変わりゆく世間のニーズに対し、合同展示会ができることとは何だろうか? 今回、2020年のテーマとして設けられたコンセプト「MATERIAL」や、今後のMONTAGEの展望について話を聞いた。

合同展示会:MONTAGE(モンタージュ)とは?

合同展示会:MONTAGE 23rd
開催期間:2020年2月5日(水)~2月7日(金)
会場:TOC有明WEST GOLD20
https://montage-express.jp 
※MONTAGE 23rdの会期は既に終了しています

INIT・efim・BRIDが主催する合同展示会:MONTAGE(モンタージュ)は、ライフスタイルの多種多様な要素を整え、次のトレンドの創造と発信を行うことがコンセプトのBtoB向け合同展示会だ。

セレクトショップを主なターゲットにしており、インテリア、グリーン、アウトドアのカテゴリーを中心に構成された会場には、ただ単に商品を並べるだけではなく、そのまま店舗の売場作りの参考にできるように総合演出にも力を入れているのが大きな特徴となっている。

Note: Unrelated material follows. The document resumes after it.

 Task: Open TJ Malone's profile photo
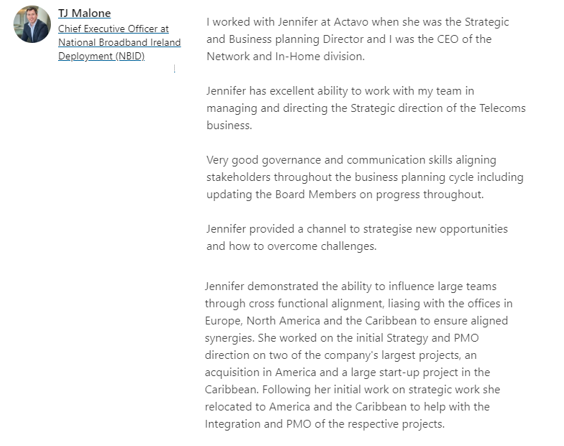[x=32, y=24]
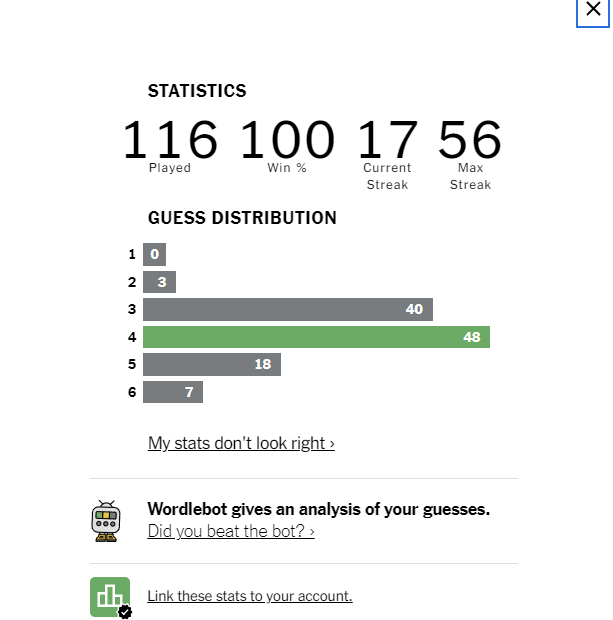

また、展示商品の仕入だけに限らず、イベントやディスプレイに関する相談や、売り場のディレクション等、様々な案件に対しての商談も可能。出展社と来場者の双方にとって、未来の指標となる出会いが期待できるのがMONTAGEの魅力だ。

会場には、家具やインテリア雑貨をはじめ、近年のトレンドであるアウトドア向けのギアやファッションアイテム、見た目の美しさ・ユニークさに機能性を備えたデザイン性の高いアイテムなど、バイヤーたちの興味をそそるであろう商材が多数みられた。

2020年のテーマは「MATERIAL」

− MATERIAL  −   

出逢いやモノづくりなどの新しい取り組みを繋げるためのツール、新たなモノを生み出す時に関わりあう素材や原料、データや道具、そして人。日々進化をし、成長をしていくそれらは「MATERIAL」として大きな価値観で捉えたとき、出逢いやモノづくりなどにおいて新しい取り組みを繋げるための「ツール」となる。 さまざまなMATERIALが混ざり合い、幾つもの工程を経て創り出されるモノやコンテンツは時に美しく魅力的な光を放ち、また時に輝きを失ってしまう。 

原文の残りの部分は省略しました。